In case 2. I want to eliminate the rows with 'Unknown' and keep the rows with the correct Trim Level.

In all cases of duplicates, all other columns (not discussed here) are the same.

Ex.

VIN        TRIM            Want

X1          AA                Keep

X1          Unknown      Eliminate (replace by above)

X2          BB                Keep

X3          Unknown      Keep

Ideally, I would like to accomplish this in the Script so the effect cascades to all other sheet elements.

Thanks!

1 Solution

Accepted Solutions
m_woolf
Master II
Master II

The Want column is what allows you to identify the records that you want to keep.

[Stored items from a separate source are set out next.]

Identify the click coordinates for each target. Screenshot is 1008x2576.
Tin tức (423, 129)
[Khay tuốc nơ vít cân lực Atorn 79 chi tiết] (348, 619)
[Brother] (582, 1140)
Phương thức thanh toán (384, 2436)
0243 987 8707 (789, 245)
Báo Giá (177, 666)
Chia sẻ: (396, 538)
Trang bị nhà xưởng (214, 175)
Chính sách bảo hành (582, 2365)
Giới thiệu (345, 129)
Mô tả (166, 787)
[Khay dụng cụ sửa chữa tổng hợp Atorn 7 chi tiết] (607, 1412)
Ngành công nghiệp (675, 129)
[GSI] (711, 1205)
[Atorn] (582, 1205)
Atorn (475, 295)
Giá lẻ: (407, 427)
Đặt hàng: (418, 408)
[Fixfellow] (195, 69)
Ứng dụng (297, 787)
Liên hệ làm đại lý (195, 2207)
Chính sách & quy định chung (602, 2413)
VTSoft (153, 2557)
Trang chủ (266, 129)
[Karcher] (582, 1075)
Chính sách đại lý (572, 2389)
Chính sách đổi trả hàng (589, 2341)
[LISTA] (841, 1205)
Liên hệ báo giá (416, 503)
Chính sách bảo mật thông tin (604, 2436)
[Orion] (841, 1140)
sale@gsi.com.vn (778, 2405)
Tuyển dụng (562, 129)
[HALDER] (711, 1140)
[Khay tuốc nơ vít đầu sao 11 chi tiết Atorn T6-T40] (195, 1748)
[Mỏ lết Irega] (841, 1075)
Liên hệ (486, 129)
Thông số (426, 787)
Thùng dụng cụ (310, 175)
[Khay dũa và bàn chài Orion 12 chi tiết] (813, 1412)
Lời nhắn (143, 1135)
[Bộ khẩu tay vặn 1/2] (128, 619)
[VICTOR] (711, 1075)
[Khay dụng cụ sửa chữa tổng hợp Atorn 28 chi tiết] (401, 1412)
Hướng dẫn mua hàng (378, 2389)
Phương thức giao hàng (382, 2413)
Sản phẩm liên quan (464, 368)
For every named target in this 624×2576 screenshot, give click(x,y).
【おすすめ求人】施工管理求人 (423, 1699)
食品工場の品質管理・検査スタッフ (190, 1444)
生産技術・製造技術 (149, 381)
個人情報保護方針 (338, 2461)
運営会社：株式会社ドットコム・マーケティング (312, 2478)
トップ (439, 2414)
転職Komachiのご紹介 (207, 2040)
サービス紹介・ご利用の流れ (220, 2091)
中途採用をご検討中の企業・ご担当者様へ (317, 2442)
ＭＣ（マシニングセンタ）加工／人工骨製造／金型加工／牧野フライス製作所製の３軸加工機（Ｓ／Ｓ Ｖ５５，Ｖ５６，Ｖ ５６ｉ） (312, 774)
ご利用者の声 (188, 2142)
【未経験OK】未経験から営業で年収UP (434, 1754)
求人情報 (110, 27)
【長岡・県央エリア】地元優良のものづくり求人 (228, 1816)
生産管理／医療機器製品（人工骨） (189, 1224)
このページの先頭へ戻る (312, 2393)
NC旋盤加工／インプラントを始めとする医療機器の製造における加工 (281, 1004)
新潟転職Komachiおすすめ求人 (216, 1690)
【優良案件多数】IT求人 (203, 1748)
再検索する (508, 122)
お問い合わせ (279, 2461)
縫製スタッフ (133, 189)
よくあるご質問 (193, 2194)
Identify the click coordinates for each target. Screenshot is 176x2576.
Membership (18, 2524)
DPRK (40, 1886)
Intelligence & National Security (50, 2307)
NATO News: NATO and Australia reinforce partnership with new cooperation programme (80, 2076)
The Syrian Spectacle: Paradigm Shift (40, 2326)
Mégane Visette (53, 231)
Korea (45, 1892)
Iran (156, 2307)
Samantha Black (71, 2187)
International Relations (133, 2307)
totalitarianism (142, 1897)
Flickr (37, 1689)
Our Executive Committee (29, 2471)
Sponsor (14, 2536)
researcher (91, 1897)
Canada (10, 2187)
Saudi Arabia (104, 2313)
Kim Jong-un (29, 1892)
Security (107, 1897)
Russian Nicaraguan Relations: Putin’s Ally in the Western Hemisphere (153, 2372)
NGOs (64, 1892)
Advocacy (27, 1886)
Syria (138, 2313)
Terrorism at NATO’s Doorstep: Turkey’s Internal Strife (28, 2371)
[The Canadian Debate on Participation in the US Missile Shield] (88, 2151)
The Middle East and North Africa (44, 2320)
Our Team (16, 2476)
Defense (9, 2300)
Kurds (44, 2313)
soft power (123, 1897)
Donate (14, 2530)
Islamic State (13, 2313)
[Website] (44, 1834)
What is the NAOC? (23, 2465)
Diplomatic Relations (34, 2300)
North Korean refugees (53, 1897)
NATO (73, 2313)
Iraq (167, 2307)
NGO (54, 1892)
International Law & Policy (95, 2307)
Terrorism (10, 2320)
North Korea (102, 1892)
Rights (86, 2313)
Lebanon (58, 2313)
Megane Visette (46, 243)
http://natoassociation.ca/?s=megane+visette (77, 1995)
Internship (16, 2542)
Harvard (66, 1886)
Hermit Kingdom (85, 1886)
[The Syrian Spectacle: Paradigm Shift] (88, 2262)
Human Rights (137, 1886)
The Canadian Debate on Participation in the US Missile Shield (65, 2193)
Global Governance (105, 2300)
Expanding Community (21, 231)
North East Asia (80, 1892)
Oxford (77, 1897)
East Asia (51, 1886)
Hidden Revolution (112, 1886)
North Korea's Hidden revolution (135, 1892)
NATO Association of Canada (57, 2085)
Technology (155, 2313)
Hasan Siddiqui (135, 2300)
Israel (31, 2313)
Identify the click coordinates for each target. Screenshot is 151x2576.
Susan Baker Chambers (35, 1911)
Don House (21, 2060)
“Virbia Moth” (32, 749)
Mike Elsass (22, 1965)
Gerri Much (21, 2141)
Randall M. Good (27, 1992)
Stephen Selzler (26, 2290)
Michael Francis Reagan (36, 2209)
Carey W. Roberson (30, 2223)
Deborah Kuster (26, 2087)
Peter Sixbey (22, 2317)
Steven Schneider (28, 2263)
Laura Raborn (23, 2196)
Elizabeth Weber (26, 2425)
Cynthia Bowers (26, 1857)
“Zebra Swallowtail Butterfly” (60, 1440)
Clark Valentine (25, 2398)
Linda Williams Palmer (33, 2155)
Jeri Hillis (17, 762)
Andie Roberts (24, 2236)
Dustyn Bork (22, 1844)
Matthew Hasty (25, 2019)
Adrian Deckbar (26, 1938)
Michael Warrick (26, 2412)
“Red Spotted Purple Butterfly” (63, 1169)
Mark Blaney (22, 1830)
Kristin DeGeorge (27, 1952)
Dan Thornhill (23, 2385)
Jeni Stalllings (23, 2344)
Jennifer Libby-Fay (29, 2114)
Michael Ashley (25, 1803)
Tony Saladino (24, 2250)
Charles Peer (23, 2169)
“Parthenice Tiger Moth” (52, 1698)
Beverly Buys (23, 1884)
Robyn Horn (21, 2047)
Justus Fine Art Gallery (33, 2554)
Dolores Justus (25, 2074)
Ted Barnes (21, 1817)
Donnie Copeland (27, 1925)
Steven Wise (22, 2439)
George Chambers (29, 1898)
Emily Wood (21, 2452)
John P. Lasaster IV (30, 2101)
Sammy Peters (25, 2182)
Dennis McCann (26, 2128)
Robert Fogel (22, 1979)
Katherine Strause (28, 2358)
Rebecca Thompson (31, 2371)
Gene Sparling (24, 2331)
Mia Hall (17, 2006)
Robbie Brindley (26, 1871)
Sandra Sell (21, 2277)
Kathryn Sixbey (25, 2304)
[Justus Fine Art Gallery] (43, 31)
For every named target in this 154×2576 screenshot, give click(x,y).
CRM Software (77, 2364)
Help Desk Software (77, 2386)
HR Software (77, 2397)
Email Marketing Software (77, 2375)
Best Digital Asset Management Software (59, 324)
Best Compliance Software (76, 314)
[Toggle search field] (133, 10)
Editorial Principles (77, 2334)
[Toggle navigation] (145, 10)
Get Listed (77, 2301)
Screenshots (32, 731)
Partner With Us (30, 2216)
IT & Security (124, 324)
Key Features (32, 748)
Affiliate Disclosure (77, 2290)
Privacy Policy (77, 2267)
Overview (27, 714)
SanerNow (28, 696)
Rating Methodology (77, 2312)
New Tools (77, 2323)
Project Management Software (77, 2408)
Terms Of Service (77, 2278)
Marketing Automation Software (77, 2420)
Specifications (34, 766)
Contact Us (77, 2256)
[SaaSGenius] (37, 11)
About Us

After creating the Want column, you do a resident load on that table where Want = 'Keep'

Then you can drop the Want Field.

See the attached qvw.

View solution in original post

7 Replies
m_woolf
Master II
Master II

Order your table by VIN and then by TRIM

Load

     *,

     if(VIN)=peek('VIN') and TRIM = 'Unknown','Eliminate','Keep') as Want

resident your table

Then resident load where Want = 'Keep'.

Anonymous
Not applicable
Author

Thank you very much for the response.  Perhaps I need to clarify... the 'Want' column listed above is not an additional desired column, but instead indicates the outcome I would like to see in each scenario.

I want to keep every instance where VIN is not duplicated, and I want to keep only one instance when VIN is duplicated (in this case, I want to keep the instance where the Trim Level is defined (i.e. not 'Unknown')).

Could you please offer another suggestion?

Thank you.

m_woolf
Master II
Master II

The Want column is what allows you to identify the records that you want to keep.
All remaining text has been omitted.